[[ AVAILABLE DATA open ]]

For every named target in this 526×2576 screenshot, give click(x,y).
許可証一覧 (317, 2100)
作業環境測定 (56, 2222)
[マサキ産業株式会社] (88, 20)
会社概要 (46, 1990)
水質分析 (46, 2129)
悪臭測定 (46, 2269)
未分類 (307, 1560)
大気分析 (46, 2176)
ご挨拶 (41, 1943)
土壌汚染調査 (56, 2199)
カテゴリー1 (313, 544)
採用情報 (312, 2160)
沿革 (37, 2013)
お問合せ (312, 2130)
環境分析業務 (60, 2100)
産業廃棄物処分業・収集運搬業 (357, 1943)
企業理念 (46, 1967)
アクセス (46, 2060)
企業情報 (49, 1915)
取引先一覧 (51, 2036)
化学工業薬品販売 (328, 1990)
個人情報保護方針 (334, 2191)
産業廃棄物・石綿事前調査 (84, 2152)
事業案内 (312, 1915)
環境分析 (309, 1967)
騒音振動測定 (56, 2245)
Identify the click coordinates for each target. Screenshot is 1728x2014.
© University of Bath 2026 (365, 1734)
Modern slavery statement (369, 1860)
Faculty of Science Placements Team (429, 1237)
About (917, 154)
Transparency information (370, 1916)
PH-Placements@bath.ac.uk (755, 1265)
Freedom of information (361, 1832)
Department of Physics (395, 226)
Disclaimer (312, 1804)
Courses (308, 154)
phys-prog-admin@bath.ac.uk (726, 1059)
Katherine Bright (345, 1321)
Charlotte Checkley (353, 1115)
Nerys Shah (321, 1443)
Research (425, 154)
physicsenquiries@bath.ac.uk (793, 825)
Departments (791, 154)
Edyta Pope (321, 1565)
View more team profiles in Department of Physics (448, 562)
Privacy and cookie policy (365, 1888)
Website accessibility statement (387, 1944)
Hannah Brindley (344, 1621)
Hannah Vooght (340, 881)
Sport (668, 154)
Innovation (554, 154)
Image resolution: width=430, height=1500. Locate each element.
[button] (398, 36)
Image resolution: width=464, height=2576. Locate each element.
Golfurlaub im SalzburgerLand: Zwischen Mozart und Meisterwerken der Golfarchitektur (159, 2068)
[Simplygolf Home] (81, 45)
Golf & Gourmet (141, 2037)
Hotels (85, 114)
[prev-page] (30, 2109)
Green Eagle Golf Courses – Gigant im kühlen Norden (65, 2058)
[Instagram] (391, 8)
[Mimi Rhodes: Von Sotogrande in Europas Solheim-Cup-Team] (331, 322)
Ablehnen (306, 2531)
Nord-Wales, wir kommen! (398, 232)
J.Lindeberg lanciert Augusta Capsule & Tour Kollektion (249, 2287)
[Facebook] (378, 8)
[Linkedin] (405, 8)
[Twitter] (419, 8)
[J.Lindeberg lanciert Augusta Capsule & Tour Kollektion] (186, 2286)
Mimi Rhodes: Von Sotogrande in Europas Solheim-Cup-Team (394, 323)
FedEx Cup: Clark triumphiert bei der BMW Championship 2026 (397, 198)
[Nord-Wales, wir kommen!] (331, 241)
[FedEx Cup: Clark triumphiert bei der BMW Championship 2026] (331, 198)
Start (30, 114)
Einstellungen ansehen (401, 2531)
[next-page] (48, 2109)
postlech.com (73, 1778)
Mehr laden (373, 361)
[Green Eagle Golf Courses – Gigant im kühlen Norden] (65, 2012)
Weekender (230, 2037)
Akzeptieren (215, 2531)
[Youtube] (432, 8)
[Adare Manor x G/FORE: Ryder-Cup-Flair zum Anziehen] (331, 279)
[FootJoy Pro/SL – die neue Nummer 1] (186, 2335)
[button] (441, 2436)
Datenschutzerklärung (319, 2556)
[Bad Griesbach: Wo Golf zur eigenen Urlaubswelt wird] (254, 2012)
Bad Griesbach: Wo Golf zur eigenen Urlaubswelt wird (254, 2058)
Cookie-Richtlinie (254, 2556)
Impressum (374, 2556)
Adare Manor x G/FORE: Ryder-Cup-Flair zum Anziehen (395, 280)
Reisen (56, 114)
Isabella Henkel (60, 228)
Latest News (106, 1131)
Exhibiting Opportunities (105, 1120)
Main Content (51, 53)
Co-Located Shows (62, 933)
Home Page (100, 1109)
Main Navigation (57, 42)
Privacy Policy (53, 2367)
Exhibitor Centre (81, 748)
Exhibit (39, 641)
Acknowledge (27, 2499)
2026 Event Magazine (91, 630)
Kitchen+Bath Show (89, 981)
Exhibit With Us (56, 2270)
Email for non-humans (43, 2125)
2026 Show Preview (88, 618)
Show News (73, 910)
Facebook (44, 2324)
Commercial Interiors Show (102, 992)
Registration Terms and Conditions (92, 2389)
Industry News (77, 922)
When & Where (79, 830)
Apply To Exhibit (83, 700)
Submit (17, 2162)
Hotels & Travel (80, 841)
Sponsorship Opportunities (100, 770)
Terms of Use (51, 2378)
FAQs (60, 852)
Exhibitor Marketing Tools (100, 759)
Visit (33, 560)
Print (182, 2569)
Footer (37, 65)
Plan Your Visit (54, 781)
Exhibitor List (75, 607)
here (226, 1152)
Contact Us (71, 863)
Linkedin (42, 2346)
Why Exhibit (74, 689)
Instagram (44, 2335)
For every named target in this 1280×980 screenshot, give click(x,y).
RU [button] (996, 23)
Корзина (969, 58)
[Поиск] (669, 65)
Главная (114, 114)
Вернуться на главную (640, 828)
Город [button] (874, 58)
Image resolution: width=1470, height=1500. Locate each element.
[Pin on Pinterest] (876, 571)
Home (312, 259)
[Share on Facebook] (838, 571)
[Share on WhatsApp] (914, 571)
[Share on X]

[[ AVAILABLE DATA closed ]]

Looking at the entries above, copy out every line in which "Kollektion" occurs.

FINISHED TASK -
J.Lindeberg lanciert Augusta Capsule & Tour Kollektion (249, 2287)
[J.Lindeberg lanciert Augusta Capsule & Tour Kollektion] (186, 2286)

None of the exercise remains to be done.